* [WHAT TO PRODUCE]: All the data should be transcribed exactly, with every line kept.

Stored data:
++++++++++++++++++++

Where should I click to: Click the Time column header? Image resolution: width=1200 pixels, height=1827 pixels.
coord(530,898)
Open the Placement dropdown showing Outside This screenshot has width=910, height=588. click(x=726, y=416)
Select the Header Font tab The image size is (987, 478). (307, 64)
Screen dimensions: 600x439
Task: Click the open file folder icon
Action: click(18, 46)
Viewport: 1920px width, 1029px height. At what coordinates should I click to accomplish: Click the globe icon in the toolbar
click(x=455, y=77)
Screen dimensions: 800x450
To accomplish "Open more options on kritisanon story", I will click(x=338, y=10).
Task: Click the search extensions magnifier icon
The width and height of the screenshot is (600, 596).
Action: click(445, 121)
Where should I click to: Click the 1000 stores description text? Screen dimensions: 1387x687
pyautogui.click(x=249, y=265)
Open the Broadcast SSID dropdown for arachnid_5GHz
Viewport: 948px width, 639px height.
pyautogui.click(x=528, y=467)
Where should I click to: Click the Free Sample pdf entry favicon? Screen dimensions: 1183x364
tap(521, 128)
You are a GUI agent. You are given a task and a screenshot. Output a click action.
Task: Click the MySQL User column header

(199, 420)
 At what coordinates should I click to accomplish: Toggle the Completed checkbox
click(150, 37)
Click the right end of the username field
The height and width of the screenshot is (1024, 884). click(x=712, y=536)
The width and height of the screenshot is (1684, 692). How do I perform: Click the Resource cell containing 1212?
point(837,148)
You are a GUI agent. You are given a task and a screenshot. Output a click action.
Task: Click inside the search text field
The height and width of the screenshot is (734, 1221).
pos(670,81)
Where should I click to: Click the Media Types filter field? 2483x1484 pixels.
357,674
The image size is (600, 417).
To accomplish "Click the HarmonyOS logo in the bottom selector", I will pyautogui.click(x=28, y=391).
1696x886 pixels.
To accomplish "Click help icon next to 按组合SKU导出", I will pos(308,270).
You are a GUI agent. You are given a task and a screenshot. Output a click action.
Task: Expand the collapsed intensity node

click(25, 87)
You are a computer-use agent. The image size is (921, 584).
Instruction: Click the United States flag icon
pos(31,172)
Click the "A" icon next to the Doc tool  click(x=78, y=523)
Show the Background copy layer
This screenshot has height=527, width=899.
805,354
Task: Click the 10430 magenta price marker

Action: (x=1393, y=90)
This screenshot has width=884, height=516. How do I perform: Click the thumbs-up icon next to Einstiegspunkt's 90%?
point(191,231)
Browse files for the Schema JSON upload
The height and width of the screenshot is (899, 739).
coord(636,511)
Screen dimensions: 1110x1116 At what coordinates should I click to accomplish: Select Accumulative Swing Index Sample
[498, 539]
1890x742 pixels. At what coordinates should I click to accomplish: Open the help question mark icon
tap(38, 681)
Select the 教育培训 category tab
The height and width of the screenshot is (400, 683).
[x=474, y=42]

++++++++++++++++++++

* [WRITTEN RESPONSE]:
Where should I click to: Click the Time column header? Image resolution: width=1200 pixels, height=1827 pixels.
coord(530,898)
Open the Placement dropdown showing Outside This screenshot has width=910, height=588. click(x=726, y=416)
Select the Header Font tab The image size is (987, 478). (307, 64)
Screen dimensions: 600x439
Task: Click the open file folder icon
Action: click(18, 46)
Viewport: 1920px width, 1029px height. At what coordinates should I click to accomplish: Click the globe icon in the toolbar
click(x=455, y=77)
Screen dimensions: 800x450
To accomplish "Open more options on kritisanon story", I will click(x=338, y=10).
Task: Click the search extensions magnifier icon
The width and height of the screenshot is (600, 596).
Action: click(445, 121)
Where should I click to: Click the 1000 stores description text? Screen dimensions: 1387x687
pyautogui.click(x=249, y=265)
Open the Broadcast SSID dropdown for arachnid_5GHz
Viewport: 948px width, 639px height.
pyautogui.click(x=528, y=467)
Where should I click to: Click the Free Sample pdf entry favicon? Screen dimensions: 1183x364
tap(521, 128)
You are a GUI agent. You are given a task and a screenshot. Output a click action.
Task: Click the MySQL User column header

(199, 420)
 At what coordinates should I click to accomplish: Toggle the Completed checkbox
click(150, 37)
Click the right end of the username field
The height and width of the screenshot is (1024, 884). click(x=712, y=536)
The width and height of the screenshot is (1684, 692). How do I perform: Click the Resource cell containing 1212?
point(837,148)
You are a GUI agent. You are given a task and a screenshot. Output a click action.
Task: Click inside the search text field
The height and width of the screenshot is (734, 1221).
pos(670,81)
Where should I click to: Click the Media Types filter field? 2483x1484 pixels.
357,674
The image size is (600, 417).
To accomplish "Click the HarmonyOS logo in the bottom selector", I will pyautogui.click(x=28, y=391).
1696x886 pixels.
To accomplish "Click help icon next to 按组合SKU导出", I will pos(308,270).
You are a GUI agent. You are given a task and a screenshot. Output a click action.
Task: Expand the collapsed intensity node

click(25, 87)
You are a computer-use agent. The image size is (921, 584).
Instruction: Click the United States flag icon
pos(31,172)
Click the "A" icon next to the Doc tool  click(x=78, y=523)
Show the Background copy layer
This screenshot has height=527, width=899.
805,354
Task: Click the 10430 magenta price marker

Action: (x=1393, y=90)
This screenshot has width=884, height=516. How do I perform: Click the thumbs-up icon next to Einstiegspunkt's 90%?
point(191,231)
Browse files for the Schema JSON upload
The height and width of the screenshot is (899, 739).
coord(636,511)
Screen dimensions: 1110x1116 At what coordinates should I click to accomplish: Select Accumulative Swing Index Sample
[498, 539]
1890x742 pixels. At what coordinates should I click to accomplish: Open the help question mark icon
tap(38, 681)
Select the 教育培训 category tab
The height and width of the screenshot is (400, 683).
[x=474, y=42]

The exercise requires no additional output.